Enquanto ameaça iniciar um conflito contra a Venezuela, Trump procura se apresentar como pacificador de guerras já em curso – com o objetivo de conquistar um Nobel da Paz.
Desde que voltou à Casa Branca, o americano tenta encerrar os combates na Ucrânia – chegando a dizer que conseguiria a solução em apenas um dia. Mas, depois de meses em negociações, reconhece que a situação é complexa e que um desfecho depende de uma série de concessões ainda distantes.
Após apresentar um plano formulado com auxílio russo, Trump ouviu o governo da Ucrânia para chegar a uma nova proposta que contemple as demandas de Kiev.
O presidente da Ucrânia, Volodymyr Zelensky, afirmou que o texto está 90% pronto. No entanto, alguns pontos, como a cessão de territórios ucranianos e o destino da usina nuclear de Zaporizhzhia, ainda estão indefinidos. A Rússia não se mostra disposta a ceder nas exigências.
Em mensagem de Ano Novo transmitida em rede nacional, o presidente Vladimir Putin disse que está pronto para “vencer a Ucrânia”.
“Nós nos esforçamos para levar alegria e acolhimento àqueles que precisam da nossa participação e cuidado. E, claro, para apoiar nossos heróis — os participantes da ‘operação militar especial’ — em palavras e ações. Acreditamos em vocês e na nossa vitória”, disse Putin.

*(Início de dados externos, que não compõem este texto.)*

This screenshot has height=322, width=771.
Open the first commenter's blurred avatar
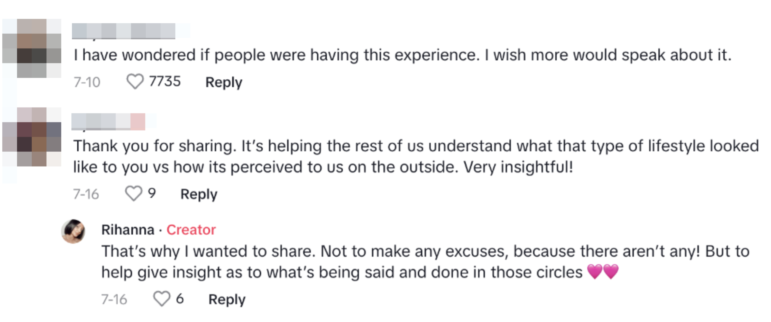tap(32, 48)
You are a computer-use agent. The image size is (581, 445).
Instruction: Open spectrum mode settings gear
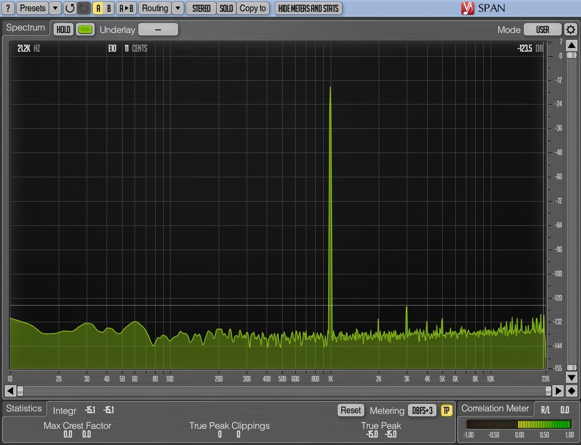click(570, 30)
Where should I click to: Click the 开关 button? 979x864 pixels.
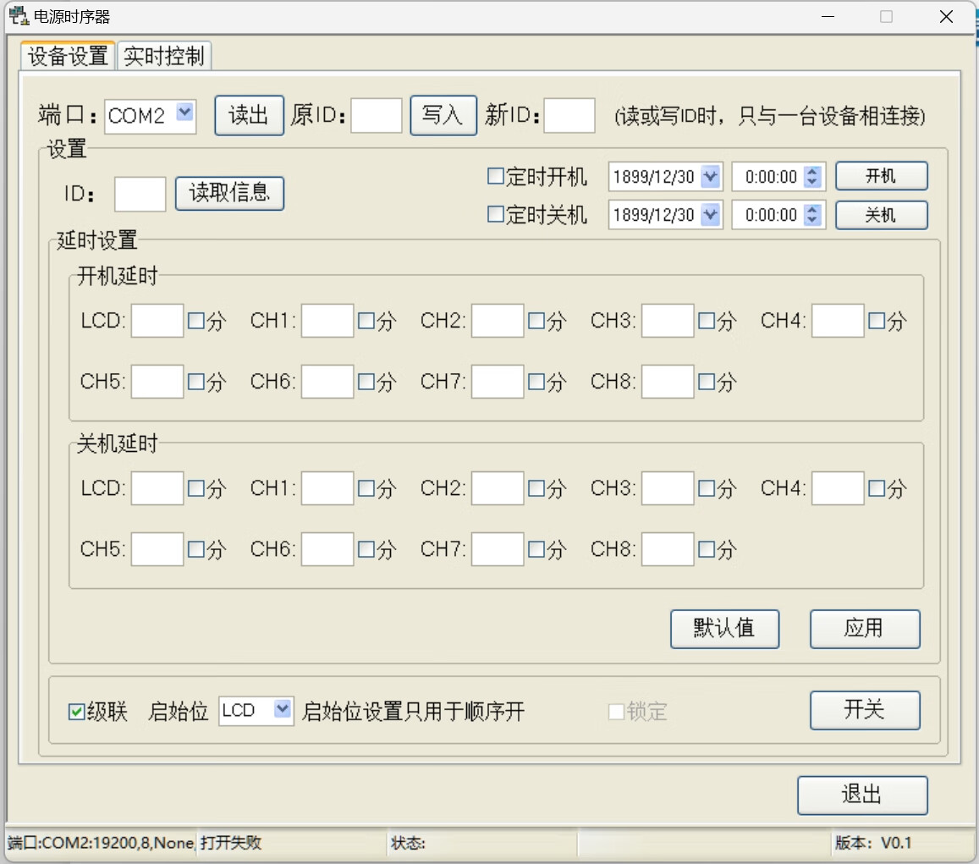pyautogui.click(x=864, y=710)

Trump também tenta mediar o fim da guerra entre Israel e Hamas. O americano recebeu o primeiro-ministro de Israel, Benjamin Netanyahu, no seu resort em Mar-a-Lago no fim de dezembro para discutir a resolução do conflito.
O plano, assinado em outubro de 2025, conta com três fases, mas segue estagnado na primeira. Trump cobra avanços que preveem a retirada de Israel do território palestino, o desarmamento do Hamas e a desmilitarização de Gaza.
Netanyahu trava o andamento do acordo e mantém bombardeios na região. Mesmo depois da reunião, não há previsão para o progresso no plano de cessar-fogo.
Na Ásia, os americanos reconhecem o risco de a China atacar Taiwan até o fim de 2027. Segundo documentos do Departamento de Defesa dos Estados Unidos, os chineses já detêm vantagem no mar, na terra e no ar.
O governo de Xi Jinping concluiu nesta semana uma série de exercícios militares ao redor de Taiwan. Pequim simulou um cerco à ilha, com disparo de foguetes e uso de tropas da marinha, aeronáutica e exército.
Trump, no entanto, disse não estar preocupado com os treinamentos. Xi Jinping, por outro lado, deixou claro que a unificação da China é “imparável”.